## WHAT IS NEEDED
Rewrite everything from the line that contains "What do you see at coordinates (54, 491)" down to the line that contains "at (480, 62).", swapping "screenshot" for "screen capture" and leaving all else untouched.
[Opening TASK DATA section]
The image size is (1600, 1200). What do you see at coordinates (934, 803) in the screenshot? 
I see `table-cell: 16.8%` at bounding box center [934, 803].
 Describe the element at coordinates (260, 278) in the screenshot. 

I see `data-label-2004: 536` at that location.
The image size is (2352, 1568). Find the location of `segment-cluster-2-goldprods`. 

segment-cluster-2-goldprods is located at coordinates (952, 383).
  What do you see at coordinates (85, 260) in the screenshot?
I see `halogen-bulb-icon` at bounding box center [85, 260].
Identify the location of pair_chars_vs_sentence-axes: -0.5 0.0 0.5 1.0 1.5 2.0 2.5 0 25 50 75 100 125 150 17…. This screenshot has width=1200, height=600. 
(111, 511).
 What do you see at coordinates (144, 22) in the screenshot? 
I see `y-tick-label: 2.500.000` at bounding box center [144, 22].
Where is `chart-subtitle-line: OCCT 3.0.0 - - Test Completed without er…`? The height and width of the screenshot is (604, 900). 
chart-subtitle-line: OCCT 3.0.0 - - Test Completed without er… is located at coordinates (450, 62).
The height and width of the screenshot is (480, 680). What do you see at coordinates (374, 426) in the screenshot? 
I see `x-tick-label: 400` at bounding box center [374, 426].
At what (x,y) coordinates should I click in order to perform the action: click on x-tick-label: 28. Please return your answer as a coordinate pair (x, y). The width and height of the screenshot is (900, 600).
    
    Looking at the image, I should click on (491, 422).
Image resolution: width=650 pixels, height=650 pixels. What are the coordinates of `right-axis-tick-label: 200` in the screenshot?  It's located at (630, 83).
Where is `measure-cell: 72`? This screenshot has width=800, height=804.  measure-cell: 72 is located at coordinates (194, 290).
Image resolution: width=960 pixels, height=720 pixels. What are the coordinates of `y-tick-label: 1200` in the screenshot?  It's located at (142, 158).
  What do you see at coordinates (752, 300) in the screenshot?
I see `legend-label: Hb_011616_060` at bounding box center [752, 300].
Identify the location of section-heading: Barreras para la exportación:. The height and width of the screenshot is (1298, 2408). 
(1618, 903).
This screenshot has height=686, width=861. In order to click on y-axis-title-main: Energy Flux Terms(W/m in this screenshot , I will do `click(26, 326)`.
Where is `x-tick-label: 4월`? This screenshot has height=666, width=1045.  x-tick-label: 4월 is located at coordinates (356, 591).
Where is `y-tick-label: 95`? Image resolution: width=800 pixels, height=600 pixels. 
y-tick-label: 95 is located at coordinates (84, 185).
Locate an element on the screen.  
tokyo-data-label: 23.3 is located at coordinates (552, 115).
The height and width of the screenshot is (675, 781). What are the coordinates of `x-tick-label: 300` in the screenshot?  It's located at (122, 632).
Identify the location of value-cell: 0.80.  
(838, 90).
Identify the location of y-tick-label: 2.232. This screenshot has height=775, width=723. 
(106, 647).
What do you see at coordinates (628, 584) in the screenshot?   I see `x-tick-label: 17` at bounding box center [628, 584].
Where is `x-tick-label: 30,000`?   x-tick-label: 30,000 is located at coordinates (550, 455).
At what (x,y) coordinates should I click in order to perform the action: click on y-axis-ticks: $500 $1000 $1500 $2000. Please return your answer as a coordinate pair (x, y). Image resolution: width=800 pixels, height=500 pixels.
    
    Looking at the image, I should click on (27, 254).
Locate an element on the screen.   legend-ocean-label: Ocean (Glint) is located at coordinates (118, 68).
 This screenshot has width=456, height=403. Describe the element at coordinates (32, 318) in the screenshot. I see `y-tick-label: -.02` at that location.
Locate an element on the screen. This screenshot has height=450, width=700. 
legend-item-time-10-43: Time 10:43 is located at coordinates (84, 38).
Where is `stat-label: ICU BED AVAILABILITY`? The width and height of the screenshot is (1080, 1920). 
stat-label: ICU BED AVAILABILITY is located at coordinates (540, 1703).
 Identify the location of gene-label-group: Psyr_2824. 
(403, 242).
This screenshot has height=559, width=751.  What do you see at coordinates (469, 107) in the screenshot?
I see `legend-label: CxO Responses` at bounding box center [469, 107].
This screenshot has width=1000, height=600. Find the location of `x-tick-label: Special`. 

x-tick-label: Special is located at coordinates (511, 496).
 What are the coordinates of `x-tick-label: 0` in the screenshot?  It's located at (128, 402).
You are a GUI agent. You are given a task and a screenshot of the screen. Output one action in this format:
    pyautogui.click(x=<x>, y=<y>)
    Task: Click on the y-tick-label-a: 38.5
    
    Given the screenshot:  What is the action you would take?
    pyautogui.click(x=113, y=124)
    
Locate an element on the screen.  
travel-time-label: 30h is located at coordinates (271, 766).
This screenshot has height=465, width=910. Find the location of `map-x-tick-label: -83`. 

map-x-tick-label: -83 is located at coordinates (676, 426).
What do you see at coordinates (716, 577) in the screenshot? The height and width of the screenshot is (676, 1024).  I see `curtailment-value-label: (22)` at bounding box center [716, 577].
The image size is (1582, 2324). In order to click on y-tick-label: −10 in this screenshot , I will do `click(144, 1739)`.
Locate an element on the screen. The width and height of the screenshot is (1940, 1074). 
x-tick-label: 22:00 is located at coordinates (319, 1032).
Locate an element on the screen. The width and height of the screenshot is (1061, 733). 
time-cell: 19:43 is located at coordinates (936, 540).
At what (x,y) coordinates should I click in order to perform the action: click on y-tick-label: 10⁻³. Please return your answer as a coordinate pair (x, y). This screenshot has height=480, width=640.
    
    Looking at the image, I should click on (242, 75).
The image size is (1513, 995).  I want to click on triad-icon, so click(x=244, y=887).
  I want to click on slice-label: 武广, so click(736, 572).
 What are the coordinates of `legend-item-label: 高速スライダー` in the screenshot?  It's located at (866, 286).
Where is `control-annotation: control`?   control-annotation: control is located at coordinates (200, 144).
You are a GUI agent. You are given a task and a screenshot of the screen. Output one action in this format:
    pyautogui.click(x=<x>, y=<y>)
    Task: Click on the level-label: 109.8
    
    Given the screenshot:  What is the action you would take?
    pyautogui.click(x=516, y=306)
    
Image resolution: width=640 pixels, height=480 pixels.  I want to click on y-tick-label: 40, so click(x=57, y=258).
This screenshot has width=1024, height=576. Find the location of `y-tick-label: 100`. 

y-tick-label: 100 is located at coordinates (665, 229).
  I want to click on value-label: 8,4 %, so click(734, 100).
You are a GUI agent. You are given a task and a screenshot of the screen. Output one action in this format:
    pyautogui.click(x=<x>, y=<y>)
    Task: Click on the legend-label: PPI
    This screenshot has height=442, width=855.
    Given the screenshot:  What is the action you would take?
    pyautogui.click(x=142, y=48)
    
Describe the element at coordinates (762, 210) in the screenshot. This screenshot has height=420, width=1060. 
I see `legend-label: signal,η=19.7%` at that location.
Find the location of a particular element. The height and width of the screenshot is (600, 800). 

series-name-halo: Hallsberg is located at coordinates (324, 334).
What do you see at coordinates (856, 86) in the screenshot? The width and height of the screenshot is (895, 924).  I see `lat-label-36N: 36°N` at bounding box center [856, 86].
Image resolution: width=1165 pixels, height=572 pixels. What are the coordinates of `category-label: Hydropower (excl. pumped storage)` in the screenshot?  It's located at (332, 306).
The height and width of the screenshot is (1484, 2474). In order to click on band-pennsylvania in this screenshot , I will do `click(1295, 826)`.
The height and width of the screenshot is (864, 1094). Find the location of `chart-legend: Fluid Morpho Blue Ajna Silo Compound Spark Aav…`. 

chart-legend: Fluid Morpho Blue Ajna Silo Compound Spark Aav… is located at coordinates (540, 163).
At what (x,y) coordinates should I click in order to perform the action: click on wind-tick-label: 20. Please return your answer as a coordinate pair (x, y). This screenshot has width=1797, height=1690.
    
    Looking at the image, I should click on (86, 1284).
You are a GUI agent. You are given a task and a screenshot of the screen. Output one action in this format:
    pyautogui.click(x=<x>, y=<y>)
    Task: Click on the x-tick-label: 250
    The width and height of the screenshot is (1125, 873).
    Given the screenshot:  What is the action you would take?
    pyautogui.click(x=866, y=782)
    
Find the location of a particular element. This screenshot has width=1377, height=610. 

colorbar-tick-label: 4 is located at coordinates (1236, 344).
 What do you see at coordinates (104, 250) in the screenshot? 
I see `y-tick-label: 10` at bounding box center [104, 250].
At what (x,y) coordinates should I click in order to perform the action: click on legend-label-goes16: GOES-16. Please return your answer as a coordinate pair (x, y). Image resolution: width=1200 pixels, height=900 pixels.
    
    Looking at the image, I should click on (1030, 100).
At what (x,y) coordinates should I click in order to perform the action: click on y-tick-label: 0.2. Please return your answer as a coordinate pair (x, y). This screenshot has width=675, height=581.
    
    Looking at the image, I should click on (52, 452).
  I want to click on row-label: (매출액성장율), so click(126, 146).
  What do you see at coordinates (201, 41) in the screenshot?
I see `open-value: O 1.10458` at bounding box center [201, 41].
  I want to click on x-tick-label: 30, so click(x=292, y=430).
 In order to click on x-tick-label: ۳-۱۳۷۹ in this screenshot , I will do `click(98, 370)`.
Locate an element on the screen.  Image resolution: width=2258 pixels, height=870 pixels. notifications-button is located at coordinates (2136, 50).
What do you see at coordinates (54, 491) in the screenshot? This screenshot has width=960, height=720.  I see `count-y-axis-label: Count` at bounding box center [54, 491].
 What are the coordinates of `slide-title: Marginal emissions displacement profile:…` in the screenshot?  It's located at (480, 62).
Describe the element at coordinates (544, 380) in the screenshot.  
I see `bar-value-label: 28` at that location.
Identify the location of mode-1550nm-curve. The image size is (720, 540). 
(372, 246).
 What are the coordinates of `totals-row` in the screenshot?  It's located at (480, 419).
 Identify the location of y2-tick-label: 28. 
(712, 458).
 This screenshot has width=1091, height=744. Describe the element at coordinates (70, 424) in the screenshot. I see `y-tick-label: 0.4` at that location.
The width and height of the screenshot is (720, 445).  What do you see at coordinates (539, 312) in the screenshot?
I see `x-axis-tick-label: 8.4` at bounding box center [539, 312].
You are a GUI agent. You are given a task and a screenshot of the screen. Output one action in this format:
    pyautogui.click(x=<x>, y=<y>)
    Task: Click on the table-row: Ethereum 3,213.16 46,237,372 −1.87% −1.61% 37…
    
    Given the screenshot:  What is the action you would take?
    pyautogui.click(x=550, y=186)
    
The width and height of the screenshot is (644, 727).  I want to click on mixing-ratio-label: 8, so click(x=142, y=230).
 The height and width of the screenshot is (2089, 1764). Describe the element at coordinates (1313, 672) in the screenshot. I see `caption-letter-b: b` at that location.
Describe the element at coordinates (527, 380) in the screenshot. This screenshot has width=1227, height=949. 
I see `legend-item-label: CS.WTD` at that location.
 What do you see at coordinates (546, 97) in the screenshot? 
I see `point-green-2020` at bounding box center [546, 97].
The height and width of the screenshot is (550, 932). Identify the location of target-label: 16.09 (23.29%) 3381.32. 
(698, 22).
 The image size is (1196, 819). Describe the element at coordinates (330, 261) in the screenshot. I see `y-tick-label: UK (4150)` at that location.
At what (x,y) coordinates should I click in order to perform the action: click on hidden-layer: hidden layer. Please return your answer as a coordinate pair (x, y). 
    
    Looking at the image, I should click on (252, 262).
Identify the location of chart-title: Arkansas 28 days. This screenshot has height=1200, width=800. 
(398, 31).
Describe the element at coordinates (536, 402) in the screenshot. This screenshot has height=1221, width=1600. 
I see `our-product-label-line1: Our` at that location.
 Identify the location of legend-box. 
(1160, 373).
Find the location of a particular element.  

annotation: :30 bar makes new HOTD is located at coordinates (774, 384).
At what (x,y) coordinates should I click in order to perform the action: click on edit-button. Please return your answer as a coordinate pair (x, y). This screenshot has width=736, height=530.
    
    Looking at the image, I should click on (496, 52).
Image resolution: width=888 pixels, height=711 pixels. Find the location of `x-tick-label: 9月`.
[Closing TASK DATA section]
## EXERCISE RESPONSE
What do you see at coordinates (54, 491) in the screen capture? This screen capture has width=960, height=720.  I see `count-y-axis-label: Count` at bounding box center [54, 491].
 What are the coordinates of `slide-title: Marginal emissions displacement profile:…` in the screen capture?  It's located at (480, 62).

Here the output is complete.